What’s BERT and how does it benefit Financial Services?

Written on
byBarry Haddow
Auto QA

In this blog piece, Barry Haddow, head of NLP, introduces us to BERT and how this model allows human expertise and domain-specific intelligence to work together. Find out how we can further use NLP to offer our clients more insightful information and give them a competitive edge within the financial services industry.


If you were to join any academic NLP (Natural Language Processing) conference in the last two years, then you might be wondering if you had wandered into some strange Sesame Street related convention. First, there was ELMO, then there was BERT, then there was a family of BERT offspring: ALBERT, RoBERTa, CamenBERT (from France, obviously), AlBERTo and UMBERTO (Italian), and so on. BERT (and friends) have been used to improve web search (by Google)  as well as many tasks in natural language understanding.  So what exactly is BERT, and why is it so useful?

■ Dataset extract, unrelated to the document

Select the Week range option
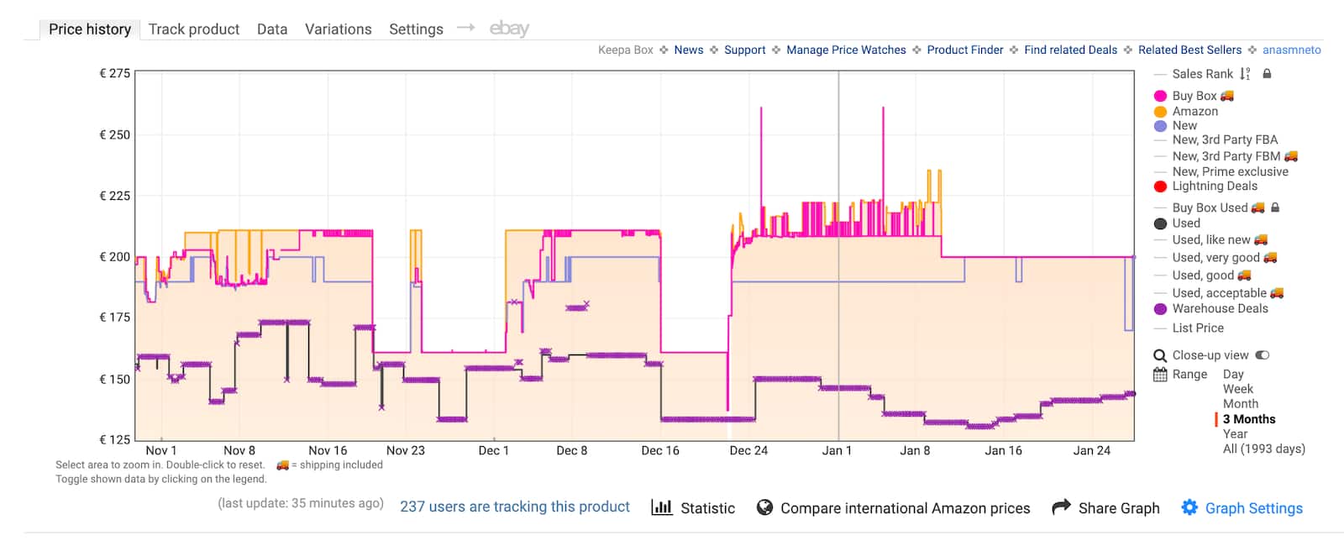The height and width of the screenshot is (546, 1344). click(x=1237, y=389)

To understand BERT, we need to consider how the field of NLP has been revolutionised by neural networks (aka deep learning) since the early 2010s. Deep learning works by converting the task at hand to a complicated mathematical function (the neural network), which depends on many, many parameters. During “training” we find (learn) good values from these parameters, then we can use this set of parameters to apply the function on new data. For instance, suppose we want a system that can decide whether a film review is positive or negative. We construct a neural network which is able to ingest a review and produce a single number (say +1 or -1), then use a training set of reviews (with sentiment marked) to learn the parameters of this neural network. Once we are happy with the parameter set, we can use our neural network to decide the sentiment of any review. 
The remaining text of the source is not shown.